Beim Börsengang vor vier Jahren ist die Evonik-Aktie mit 33 Euro gestartet. Jetzt liegt der Kurs rund vier Euro niedriger. Bedrückt Sie das?

Kullmann: Zufrieden sind wir damit nicht. Die Aktie hat noch viel Potenzial.

Firmenübernahmen in den USA prägen derzeit das Bild von Evonik. Planen Sie weitere Zukäufe?

Kullmann: Dort, wo wir heute schon stark sind, wollen wir unsere Positionen gezielt ausbauen – auch durch Zukäufe. Dabei werden wir ohne Hast vorgehen. Was zählt, ist der lange Blick.

Gemessen am Börsenwert hätte Evonik das Format für den Deutschen Aktienindex (Dax). Würde der Großaktionär RAG-Stiftung Anteile verkaufen und für eine breite Streuung der Aktien sorgen, könnte Evonik in den Dax aufsteigen. Bedauern Sie es, dass Stiftungschef Werner Müller Ihnen den Dax-Ritterschlag verwehrt?

Kullmann: Ein Aufstieg in den Dax wäre für mich kein Ritterschlag. Ich möchte Evonik zum besten Unternehmen in der Spezialchemie machen. Und wenn wir Erfolg haben, dann steigt auch der Kurs unserer Aktie. Die RAG-Stiftung hält rund 68 Prozent und entscheidet darüber, ob und wann sie ihre Aktien verkauft.

Neben der Stiftung hat Evonik auch internationale Investoren. Ist es schwierig, diesen Investoren die Rolle der deutschen Mitbestimmung zu erklären? Selbst der Verband der deutschen Chemie-Arbeitgeber BAVC scheint sich schwerzutun, wenn es um die Mitsprache von Betriebsräten und Gewerkschaften geht.

Kullmann: Ich habe mit großer Verwunderung vernommen, dass der BAVC die Mitbestimmung als Investitionshemmnis und Nachteil für den Standort Deutschland dargestellt hat. Diese Einschätzung ist haarsträubend falsch! Die Sozialpartnerschaft ist ein Garant für Stabilität, was gerade in der Chemieindustrie ein hoher Wert ist.

Als Anteilseigner und Hauptsponsor mischt Evonik bei Borussia Dortmund entscheidend mit. Bräuchte der Verein mehr Geld, um international mithalten zu können?
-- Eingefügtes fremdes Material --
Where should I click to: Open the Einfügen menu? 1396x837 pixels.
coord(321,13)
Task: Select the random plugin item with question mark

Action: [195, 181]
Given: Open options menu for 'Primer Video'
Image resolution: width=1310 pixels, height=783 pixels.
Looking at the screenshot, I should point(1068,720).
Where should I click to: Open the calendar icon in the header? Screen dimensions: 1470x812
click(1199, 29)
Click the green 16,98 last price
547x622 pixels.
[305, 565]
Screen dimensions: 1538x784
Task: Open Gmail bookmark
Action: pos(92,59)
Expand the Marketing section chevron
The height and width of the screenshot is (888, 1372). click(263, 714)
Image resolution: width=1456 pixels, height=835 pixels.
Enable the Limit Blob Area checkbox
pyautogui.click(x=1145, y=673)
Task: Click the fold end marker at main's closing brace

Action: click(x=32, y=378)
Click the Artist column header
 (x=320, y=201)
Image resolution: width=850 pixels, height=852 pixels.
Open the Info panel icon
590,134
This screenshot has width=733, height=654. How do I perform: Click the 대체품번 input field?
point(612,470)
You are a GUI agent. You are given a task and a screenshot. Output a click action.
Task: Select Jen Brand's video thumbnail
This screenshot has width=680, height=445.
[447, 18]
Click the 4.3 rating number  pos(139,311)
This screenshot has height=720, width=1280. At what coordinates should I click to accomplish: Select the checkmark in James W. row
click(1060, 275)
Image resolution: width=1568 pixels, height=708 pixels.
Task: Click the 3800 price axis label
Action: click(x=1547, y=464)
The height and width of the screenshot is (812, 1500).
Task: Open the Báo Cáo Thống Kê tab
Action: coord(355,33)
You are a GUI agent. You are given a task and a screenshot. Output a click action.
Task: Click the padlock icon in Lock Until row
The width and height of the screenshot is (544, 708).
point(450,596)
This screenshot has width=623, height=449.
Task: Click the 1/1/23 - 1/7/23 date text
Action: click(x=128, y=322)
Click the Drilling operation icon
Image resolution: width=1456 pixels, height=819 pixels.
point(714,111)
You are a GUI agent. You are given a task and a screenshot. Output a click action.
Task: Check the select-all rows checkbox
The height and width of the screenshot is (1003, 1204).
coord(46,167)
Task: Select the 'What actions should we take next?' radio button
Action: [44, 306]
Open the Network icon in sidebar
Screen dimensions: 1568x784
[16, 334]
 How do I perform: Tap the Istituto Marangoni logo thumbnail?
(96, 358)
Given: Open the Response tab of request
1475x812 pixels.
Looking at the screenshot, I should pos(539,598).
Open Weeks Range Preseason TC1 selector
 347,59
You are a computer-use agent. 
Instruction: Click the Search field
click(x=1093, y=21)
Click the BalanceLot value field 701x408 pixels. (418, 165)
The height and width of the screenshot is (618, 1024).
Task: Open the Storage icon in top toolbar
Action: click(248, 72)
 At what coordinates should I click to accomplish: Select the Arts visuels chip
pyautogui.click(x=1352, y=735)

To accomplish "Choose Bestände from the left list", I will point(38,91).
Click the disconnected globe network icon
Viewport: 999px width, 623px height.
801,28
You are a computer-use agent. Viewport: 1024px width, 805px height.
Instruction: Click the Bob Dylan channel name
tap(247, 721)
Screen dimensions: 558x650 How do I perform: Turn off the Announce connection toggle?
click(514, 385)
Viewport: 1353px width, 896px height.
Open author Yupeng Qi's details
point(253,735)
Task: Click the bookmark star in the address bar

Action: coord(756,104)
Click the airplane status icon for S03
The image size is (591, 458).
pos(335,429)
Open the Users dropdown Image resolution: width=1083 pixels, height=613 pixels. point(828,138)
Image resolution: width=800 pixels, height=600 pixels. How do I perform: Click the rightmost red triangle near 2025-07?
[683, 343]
Kullmann: Im Vergleich zu europäischen Spitzenteams hat der BVB ein deutlich kleineres Budget. Trotzdem ist der Verein erfolgreich, seit Hans-Joachim Watzke ihn führt. Das ist beeindruckend.

Was erwarten Sie vom neuen Trainer Peter Bosz?

Kullmann: Ich erwarte, dass wir uns in der kommenden Saison direkt für die Champions League qualifizieren.

Einer Ihrer Vorfahren ist Mitbegründer von Schalke 04. Wie kommt Ihre Familie damit klar, dass Sie beim BVB im Aufsichtsrat sitzen?

Kullmann: Sagen wir mal so: Bei unseren Familienfeiern wird es nie langweilig.